[Paper] ACoL: Adversarial Complementary Learning (Weakly Supervised Object Localization)

End-to-End Network for WSOL, Overperforms CAM & Hide-and-Seek

ACoL: Adversarial Complementary Learning
  • A simple network architecture is proposed which includes two parallel-classifiers for object localization. Classification while also dynamically localizing some discriminative object regions during the forward pass.
  • An adversarial learning, the two parallel-classifiers are forced to leverage complementary object regions for classification and can finally generate integral object localization together.


  1. ACoL: Network Architecture
  2. Ablation Study
  3. Experimental Results

1. ACoL: Network Architecture

ACoL: Network Architecture

1.1. ACoL Architecture

  • The proposed ACoL, including three components, Backbone, Classifier A and Classifier B.
  • Backbone: A fully convolutional network acting as a feature extractor.
  • The feature maps from Backbone are then fed into the following parallel classification branches.
  • Both branches consist of the same number of convolutional layers followed by a GAP layer and a softmax layer for classification.
  • The corresponding regions within the input feature maps for Classifier B are then erased in an adversarial manner via replacing the values by zeros.
  • More precisely, the regions that are larger than a threshold δ is erased.
  • Such an operation encourage Classifier B to leverage features from other regions of the target object for supporting image-level labels.
  • Finally, the integral localization map of the target object will be obtained by combining the localization maps produced by the two branches.

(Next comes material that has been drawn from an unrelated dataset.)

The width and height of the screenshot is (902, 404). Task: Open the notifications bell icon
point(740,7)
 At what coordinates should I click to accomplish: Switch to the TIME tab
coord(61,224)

Max function is used as the fusing operation.
  • The whole process is trained in an end-to-end way. Both classifiers adopt the cross entropy loss function for training.

1.2. VGGNet and GoogLeNet

  • The proposed ACoL using VGGNet and GoogLeNet are used.
  • Particularly, remove the layers after conv5–3 (from pool5 to prob) of VGG-16 network and the last inception block of GoogLeNet.
  • Then, add two convolutional layers of kernel size 3 × 3, stride 1, pad 1 with 1024 units and a convolutional layer of size 1 × 1, stride 1 with 1000 units (200 and 256 units for CUB-200–2011 and Caltech-256 datasets, respectively).
  • Finally, a GAP layer and a softmax layer are added on the top of the convolutional layers.

1.3. Testing

  • During testing, The fused object maps are extracted according to the predicted class and resize them to the same size with the original images by linear interpolation.
  • For fair comparison, we apply the same strategy detailed in CAM to produce object bounding boxes based on the generated object localization maps.
  • In particular, first segment the foreground and background by a fixed threshold. Then, seek the tight bounding boxes covering the largest connected area in the foreground pixels.

2. Ablation Study

Localization Error for Different thresholds
  • The proposed complementary branch (Classifier B) successfully works collaboratively with Classifier A.
  • A well-designed threshold is needed. A too large threshold cannot effectively encourage Classifier B to discover more useful regions and a too small threshold may bring background noises.
  • A cascade network of three classifiers is also tested.
  • In particular, the third classifier is added and its input feature maps are erased/guided by the fused object localization maps from both Classifier A and B. But there is no significant improvement.

3. Experimental Results

3.1. Classification

Classification error on ILSVRC validation set
Classification error on fine-grained CUB-200–2011 test set.

3.2. Localization

Localization error on ILSVRC validation set
  • VGGNet-ACoL is significantly better than VGGNet-GAP and GoogLeNet-ACoL also achieves better performance than GoogLeNet-HaS-32.
Localization error on CUB-200–2011 test set
Localization/Classification error on ILSVRC validation set
  • A boost to 45.14% in Top-1 error and 38.45% in Top-5 error obtained when applying the classification results generated from the ensemble DPN.
  • In addition, the Top-5 localization performance (indicated by *) is boosted by only selecting the bounding boxes from the top three predicted classes following CAM.
  • VGGNet-ACoL-DPN-ensemble* achieves 30.03% on ILSVRC.
Localization error on ILSVRC validation data with ground-truth labels.
  • The proposed ACoL approach achieves 37.04% in Top-1 error and surpasses the other approaches.

3.3. Visualization

Comparison with CAM method
Object localization maps of the proposed method
  • The proposed two classifier (A and B) can discover different parts of target objects so as to locate the entire regions of the same category in a given image.


[2018 CVPR] [ACoL]
Adversarial Complementary Learning for Weakly Supervised Object Localization

Weakly Supervised Object Localization (WSOL)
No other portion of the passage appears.